■ **Task A**: Output the Bitcoin market commentary below in full, unchanged.

■ **Source extract**:
------------

Yesterday, we noted that a breakout above the Sloping resistance and 29 380$ would be bullish for Bitcoin in the short term. What led us to this quick assessment was the similarity of the pattern found on the 1-minute chart, which seemed very familiar to us. It was, once again, a quick spike in the price within a short interval (very similar to the ones we showed previously on 1-minute graphs). Shortly after that, the price broke to the upside, bringing Bitcoin to a critical zone above 30 000$.
Interestingly, this move precedes the start of earnings season in the banking sector, which helped to prop up the price recently with the crisis among regional banks. While Bitcoin’s reaction to the crisis might be considered the first potential sign of maturing and gaining more functions (than just being a speculative vehicle), let’s not forget that it still faces many obstacles that may derail it from the intended path.
These obstacles include a lack of the regulator’s clarity on its future plans, especially as central banks attempt to develop their own digital currency (CBDC). For example, there might be a potential cryptocurrency crackdown in the form of restricting money transfers to/from cryptocurrency institutions or any other forms that will make it very inefficient for a consumer to use them. Furthermore, the U.S. government still plans to unload its stash of more than 41 000 Bitcoins seized in connection to the Silk Road bust. This amount might not seem as much compared to the daily volume. Although we think this action's timing is also crucial and something that many people seem to underestimate; illiquid markets require less “firepower” to move the price (it applies to both directions).
In addition to that, high-interest rates finally start to manifest their impact on the consumer, for whom it is harder to service debt and pay for goods with elevated inflation. As a result, this might put many people in a position where they will have to decide whether to pay bills and get food or hold on to the cryptocurrency stash (rising unemployment will also contribute to this).

------------

■ **Data lines**:
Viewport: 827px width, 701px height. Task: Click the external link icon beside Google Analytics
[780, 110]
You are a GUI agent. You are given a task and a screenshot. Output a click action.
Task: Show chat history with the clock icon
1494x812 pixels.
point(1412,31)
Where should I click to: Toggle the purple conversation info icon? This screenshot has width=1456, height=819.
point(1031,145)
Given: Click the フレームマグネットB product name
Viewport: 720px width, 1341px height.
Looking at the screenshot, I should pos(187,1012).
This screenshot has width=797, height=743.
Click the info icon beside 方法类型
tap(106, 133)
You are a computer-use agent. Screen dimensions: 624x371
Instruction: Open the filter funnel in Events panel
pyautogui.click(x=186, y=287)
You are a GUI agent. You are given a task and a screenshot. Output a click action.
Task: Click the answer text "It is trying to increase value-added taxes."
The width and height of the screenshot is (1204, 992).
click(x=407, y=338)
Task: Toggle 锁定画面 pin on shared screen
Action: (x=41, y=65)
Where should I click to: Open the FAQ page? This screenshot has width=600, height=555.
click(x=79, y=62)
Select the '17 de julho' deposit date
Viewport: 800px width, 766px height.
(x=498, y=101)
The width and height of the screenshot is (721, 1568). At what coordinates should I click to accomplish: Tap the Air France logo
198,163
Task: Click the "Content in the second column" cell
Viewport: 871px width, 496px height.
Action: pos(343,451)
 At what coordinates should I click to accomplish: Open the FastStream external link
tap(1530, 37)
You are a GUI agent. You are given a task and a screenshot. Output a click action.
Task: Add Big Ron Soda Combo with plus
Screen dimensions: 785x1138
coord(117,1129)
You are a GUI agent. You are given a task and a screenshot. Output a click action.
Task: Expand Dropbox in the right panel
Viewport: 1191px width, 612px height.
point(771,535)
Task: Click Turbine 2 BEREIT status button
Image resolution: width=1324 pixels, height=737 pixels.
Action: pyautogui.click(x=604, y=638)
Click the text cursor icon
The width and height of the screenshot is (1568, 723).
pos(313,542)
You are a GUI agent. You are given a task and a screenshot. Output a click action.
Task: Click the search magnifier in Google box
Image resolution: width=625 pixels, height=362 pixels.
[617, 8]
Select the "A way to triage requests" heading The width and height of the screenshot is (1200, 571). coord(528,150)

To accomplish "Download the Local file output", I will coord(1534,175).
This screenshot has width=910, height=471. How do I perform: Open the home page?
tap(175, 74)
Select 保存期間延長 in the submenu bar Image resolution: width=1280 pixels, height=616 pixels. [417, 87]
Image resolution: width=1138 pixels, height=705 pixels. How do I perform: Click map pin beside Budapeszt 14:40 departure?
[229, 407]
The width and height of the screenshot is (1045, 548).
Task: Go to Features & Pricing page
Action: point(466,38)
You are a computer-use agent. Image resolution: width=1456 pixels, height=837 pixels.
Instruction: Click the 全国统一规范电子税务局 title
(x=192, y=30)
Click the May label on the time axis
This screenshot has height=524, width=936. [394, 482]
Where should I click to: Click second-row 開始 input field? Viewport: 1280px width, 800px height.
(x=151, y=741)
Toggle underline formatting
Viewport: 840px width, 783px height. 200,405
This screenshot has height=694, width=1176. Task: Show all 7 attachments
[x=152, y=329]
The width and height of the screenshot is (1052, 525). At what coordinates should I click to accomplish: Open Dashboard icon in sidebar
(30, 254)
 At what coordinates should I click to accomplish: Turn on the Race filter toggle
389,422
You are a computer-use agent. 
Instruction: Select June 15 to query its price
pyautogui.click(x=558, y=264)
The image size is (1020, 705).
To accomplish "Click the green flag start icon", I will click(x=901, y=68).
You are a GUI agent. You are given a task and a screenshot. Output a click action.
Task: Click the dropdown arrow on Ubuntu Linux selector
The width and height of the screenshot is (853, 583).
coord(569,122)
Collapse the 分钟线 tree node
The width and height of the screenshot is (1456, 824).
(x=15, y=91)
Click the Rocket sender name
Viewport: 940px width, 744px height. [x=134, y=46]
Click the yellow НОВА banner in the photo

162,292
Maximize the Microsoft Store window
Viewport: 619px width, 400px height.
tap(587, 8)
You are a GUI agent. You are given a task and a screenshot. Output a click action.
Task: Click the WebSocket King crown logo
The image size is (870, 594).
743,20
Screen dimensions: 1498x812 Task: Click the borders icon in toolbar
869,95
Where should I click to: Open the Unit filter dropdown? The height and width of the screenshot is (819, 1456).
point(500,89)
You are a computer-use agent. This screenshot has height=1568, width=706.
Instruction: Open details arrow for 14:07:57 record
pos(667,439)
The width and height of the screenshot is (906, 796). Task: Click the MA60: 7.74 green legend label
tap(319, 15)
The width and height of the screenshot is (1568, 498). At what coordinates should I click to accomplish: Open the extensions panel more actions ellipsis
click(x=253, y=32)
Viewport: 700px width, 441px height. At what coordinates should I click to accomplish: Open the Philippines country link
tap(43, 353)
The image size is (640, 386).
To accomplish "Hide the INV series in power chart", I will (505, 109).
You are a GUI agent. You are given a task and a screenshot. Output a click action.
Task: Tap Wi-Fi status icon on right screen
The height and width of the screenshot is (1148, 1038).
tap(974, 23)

------------

■ **Task B**: Return the part of the records that opens with their first line and closes with the line containing "point(1412,31)", copying each line unchanged.

■ **Full response A**:
Yesterday, we noted that a breakout above the Sloping resistance and 29 380$ would be bullish for Bitcoin in the short term. What led us to this quick assessment was the similarity of the pattern found on the 1-minute chart, which seemed very familiar to us. It was, once again, a quick spike in the price within a short interval (very similar to the ones we showed previously on 1-minute graphs). Shortly after that, the price broke to the upside, bringing Bitcoin to a critical zone above 30 000$.
Interestingly, this move precedes the start of earnings season in the banking sector, which helped to prop up the price recently with the crisis among regional banks. While Bitcoin’s reaction to the crisis might be considered the first potential sign of maturing and gaining more functions (than just being a speculative vehicle), let’s not forget that it still faces many obstacles that may derail it from the intended path.
These obstacles include a lack of the regulator’s clarity on its future plans, especially as central banks attempt to develop their own digital currency (CBDC). For example, there might be a potential cryptocurrency crackdown in the form of restricting money transfers to/from cryptocurrency institutions or any other forms that will make it very inefficient for a consumer to use them. Furthermore, the U.S. government still plans to unload its stash of more than 41 000 Bitcoins seized in connection to the Silk Road bust. This amount might not seem as much compared to the daily volume. Although we think this action's timing is also crucial and something that many people seem to underestimate; illiquid markets require less “firepower” to move the price (it applies to both directions).
In addition to that, high-interest rates finally start to manifest their impact on the consumer, for whom it is harder to service debt and pay for goods with elevated inflation. As a result, this might put many people in a position where they will have to decide whether to pay bills and get food or hold on to the cryptocurrency stash (rising unemployment will also contribute to this).

■ **Full response B**:
Viewport: 827px width, 701px height. Task: Click the external link icon beside Google Analytics
[780, 110]
You are a GUI agent. You are given a task and a screenshot. Output a click action.
Task: Show chat history with the clock icon
1494x812 pixels.
point(1412,31)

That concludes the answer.